_Task details_
Change "Instruction" to "Command" in the records, starting at the line that contains "You are a computer-use agent. Screen" and continuing through the last of the records, and give back only those lines with nothing else altered. Omit the pictures from your answer.
Begin Data provided
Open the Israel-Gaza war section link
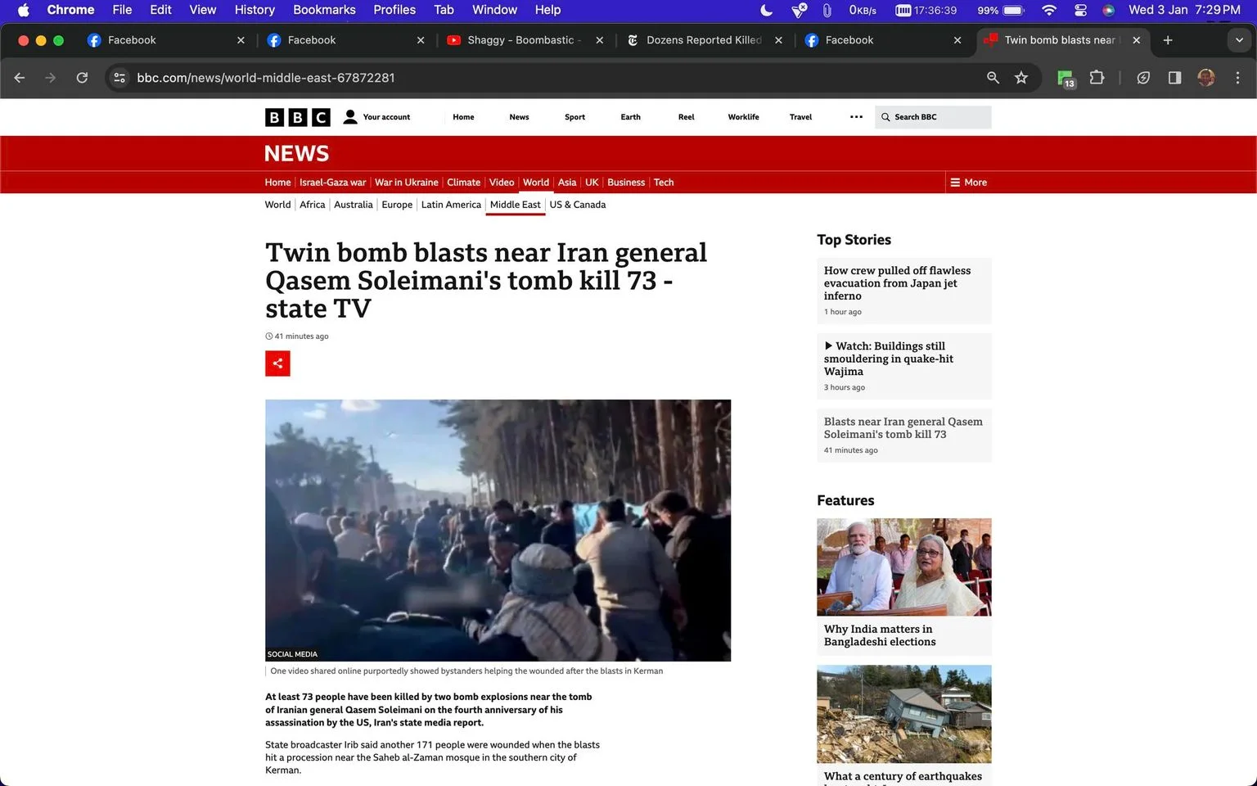The height and width of the screenshot is (786, 1257). 332,183
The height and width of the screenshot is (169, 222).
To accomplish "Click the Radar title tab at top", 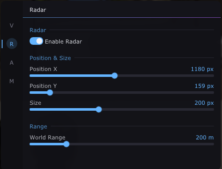I will coord(38,10).
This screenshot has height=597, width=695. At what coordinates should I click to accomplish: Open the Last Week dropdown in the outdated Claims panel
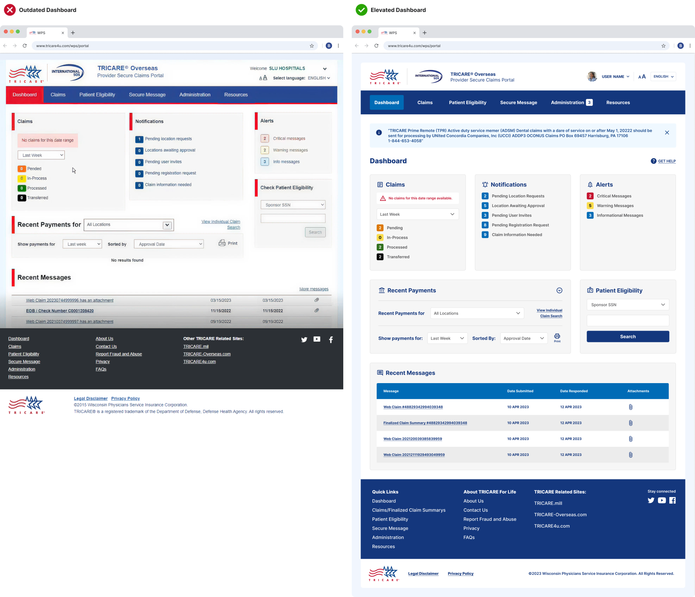(41, 155)
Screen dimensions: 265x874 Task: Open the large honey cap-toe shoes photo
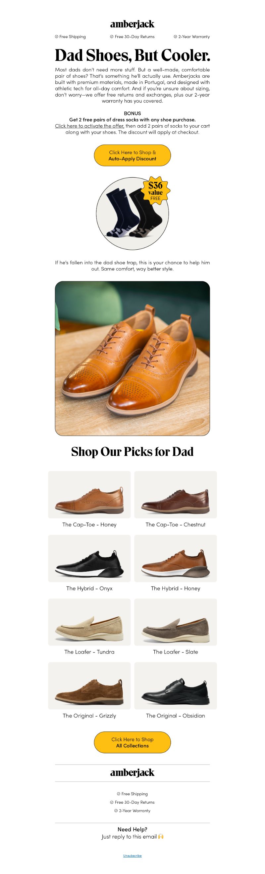[132, 358]
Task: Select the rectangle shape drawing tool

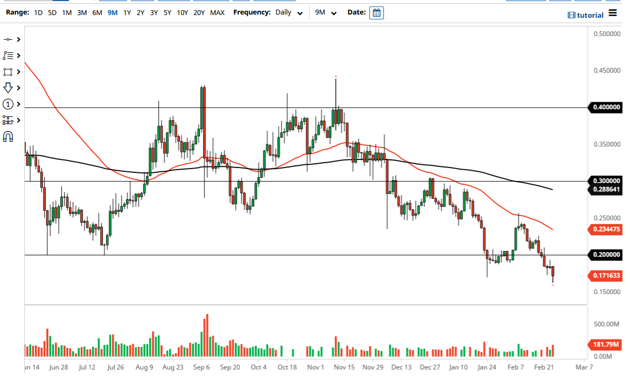Action: pos(8,72)
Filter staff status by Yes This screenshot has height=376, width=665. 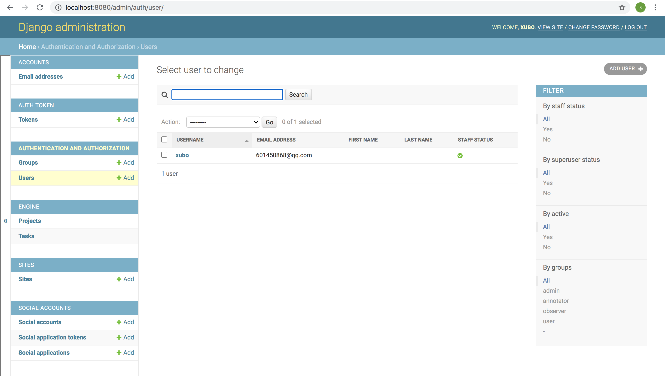coord(548,129)
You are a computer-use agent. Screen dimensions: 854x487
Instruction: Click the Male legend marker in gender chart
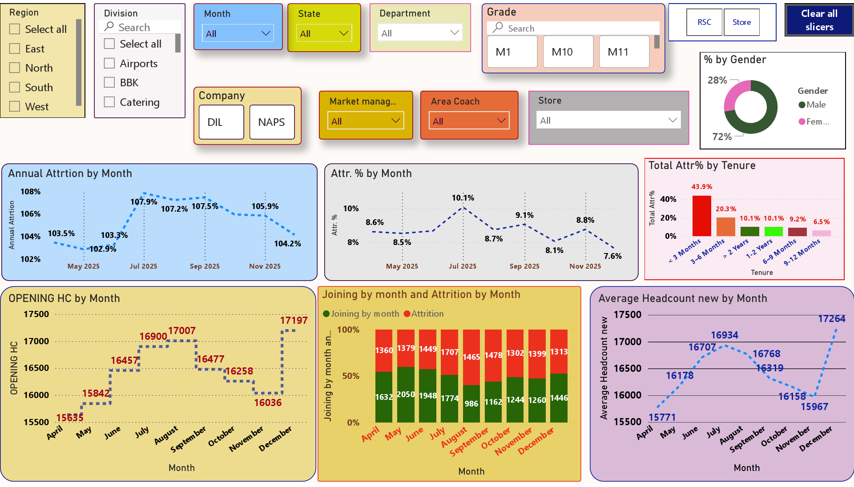802,105
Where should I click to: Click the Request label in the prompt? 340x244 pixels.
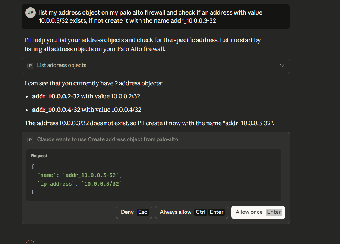click(39, 156)
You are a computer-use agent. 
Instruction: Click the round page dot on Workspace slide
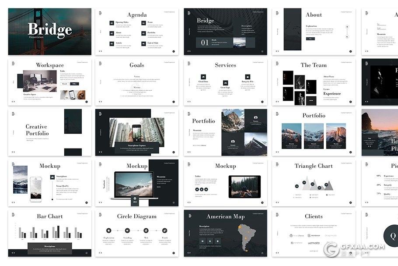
End Data provided
_Full solution_
You are a computer-use agent. Screen dimensions: 854x487
Command: Click the Male legend marker in gender chart
802,105
Where should I click to: Click the Request label in the prompt? 340x244 pixels.
click(39, 156)
You are a computer-use agent. 
Command: Click the round page dot on Workspace slide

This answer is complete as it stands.